Mozilla rolled out Firefox 149.0 to its release channel on March 24, 2026, and this update is not a minor patch. The company packed it with a free built-in VPN, tougher security defenses, and a suite of productivity tools that fundamentally change how users interact with the browser.
Firefox 149.0 ships free native VPN for millions of users
The headline feature in Firefox 149.0 is a native, free VPN service baked directly into the browser, no third-party app required.
Once a user signs in and activates the feature, Firefox routes all web traffic through an encrypted proxy server. This process hides the user’s IP address and physical location, cutting off internet service providers and third-party trackers from monitoring browsing activity.
Mozilla caps the service at 50 GB of protected data per month, making it particularly useful for users who frequently connect to unsecured public Wi-Fi networks or conduct sensitive sessions like banking or health research.
Mozilla is currently rolling the feature out to users in the United States, the United Kingdom, Germany, and France before expanding it globally. The company is using a staged release strategy to catch bugs early and refine overall behavior before a full worldwide launch. Users also retain granular control, they can toggle the VPN on or off for individual websites as needed.
Automatic security blocks and a unified privacy dashboard now live
Beyond the VPN, Mozilla significantly hardened Firefox against emerging web threats in this release.
Firefox 149.0 now automatically blocks notifications and permanently revokes permissions for any website that SafeBrowsing flags as malicious. This stops dangerous sites from pushing background spam or phishing alerts without requiring the user to lift a finger.
Mozilla also introduced the new TrustPanel to make security auditing simpler for everyday users. Accessible directly from the address bar, the TrustPanel merges the browser’s previous privacy and security menus into a single, unified dashboard. Users can now instantly verify whether their connection is secure and check exactly which tracking elements Firefox is blocking on any given page.
Firefox isn’t the only browser beefing up privacy features, our guide to browsers with built-in VPNs compares the top contenders, helping you choose the one that best balances security, convenience, and data limits.

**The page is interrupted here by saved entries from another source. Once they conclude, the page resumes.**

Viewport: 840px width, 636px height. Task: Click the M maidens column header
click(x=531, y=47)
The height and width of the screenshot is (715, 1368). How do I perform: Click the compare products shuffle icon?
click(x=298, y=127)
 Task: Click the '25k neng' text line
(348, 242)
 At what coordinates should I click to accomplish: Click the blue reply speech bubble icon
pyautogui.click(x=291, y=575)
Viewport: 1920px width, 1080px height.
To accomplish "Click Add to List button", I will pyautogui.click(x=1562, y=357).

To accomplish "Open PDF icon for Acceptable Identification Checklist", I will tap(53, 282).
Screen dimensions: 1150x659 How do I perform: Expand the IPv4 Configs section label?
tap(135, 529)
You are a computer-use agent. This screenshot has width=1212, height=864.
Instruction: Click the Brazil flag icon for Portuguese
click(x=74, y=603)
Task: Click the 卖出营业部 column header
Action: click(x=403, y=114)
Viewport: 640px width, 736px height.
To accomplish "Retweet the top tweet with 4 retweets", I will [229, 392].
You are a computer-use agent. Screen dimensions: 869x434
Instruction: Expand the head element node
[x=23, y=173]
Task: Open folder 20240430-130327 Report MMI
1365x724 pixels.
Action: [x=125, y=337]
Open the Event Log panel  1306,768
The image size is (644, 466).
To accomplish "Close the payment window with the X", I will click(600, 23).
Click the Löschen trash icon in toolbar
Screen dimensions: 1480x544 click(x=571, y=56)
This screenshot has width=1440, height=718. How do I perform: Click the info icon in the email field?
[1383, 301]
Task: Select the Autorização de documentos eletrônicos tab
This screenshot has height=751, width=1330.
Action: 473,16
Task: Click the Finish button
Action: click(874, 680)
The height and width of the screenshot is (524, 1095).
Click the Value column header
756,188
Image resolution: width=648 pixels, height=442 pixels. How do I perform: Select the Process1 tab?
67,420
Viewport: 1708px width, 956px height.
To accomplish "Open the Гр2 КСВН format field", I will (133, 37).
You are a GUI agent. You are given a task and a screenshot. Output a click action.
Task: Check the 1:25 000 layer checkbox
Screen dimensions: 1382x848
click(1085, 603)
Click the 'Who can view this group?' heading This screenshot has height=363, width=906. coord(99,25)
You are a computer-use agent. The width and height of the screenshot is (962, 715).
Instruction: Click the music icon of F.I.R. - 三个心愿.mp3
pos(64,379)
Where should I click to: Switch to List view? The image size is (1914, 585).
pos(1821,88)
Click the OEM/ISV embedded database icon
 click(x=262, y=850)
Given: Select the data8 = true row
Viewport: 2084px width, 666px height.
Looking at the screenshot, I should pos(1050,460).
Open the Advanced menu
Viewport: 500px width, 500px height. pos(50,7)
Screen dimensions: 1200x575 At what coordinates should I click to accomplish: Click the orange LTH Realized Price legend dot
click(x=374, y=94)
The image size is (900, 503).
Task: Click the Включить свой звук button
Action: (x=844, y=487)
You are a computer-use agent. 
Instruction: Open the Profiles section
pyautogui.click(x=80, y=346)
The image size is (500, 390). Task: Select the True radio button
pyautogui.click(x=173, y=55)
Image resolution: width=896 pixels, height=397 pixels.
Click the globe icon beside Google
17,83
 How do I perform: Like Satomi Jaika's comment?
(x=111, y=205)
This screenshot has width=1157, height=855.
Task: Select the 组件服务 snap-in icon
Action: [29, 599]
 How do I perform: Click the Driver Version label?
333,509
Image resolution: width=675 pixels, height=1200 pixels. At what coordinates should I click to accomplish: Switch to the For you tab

Under the hood, Mozilla’s engineers tightened execution requirements for JavaScript files loaded within the browser’s parent process, a defense-in-depth measure designed to reduce the attack surface available to malicious scripts.
Split view, faster PDFs, and new developer tools round out the release
Firefox 149.0 does not stop at security. Mozilla completely overhauled the user workflow with several tools that boost day-to-day productivity.
The new Split View feature lets users open two web pages side by side inside a single window, making research and content comparison significantly faster. PDF performance also received a major boost, hardware acceleration now makes PDF files load up to three times faster than in previous versions.
Mozilla also activated an experimental Tab Notes feature inside Firefox Labs, allowing users to attach personal reminders and notes directly to specific web pages for later reference.
On-device translation support now extends to Bosnian, Norwegian Bokmål, Serbian, and Thai, and crucially, the browser handles all translation locally without sending any data to external servers.
Users in Australia, India, Italy, Poland, and Austria also gained access to the Address Autofill feature with this release, while a new Share button in the toolbar lets users push tabs directly through built-in Windows or macOS system sharing options.
For developers, Mozilla activated the new Reporting API in this release, giving teams a standardized mechanism to monitor Content Security Policy violations and catch security misconfigurations before they become exploitable gaps.
Firefox 149.0 represents one of Mozilla’s most ambitious updates in recent memory, one that positions the browser not just as a tool for navigating the web, but as an active layer of defense against the threats that come with it.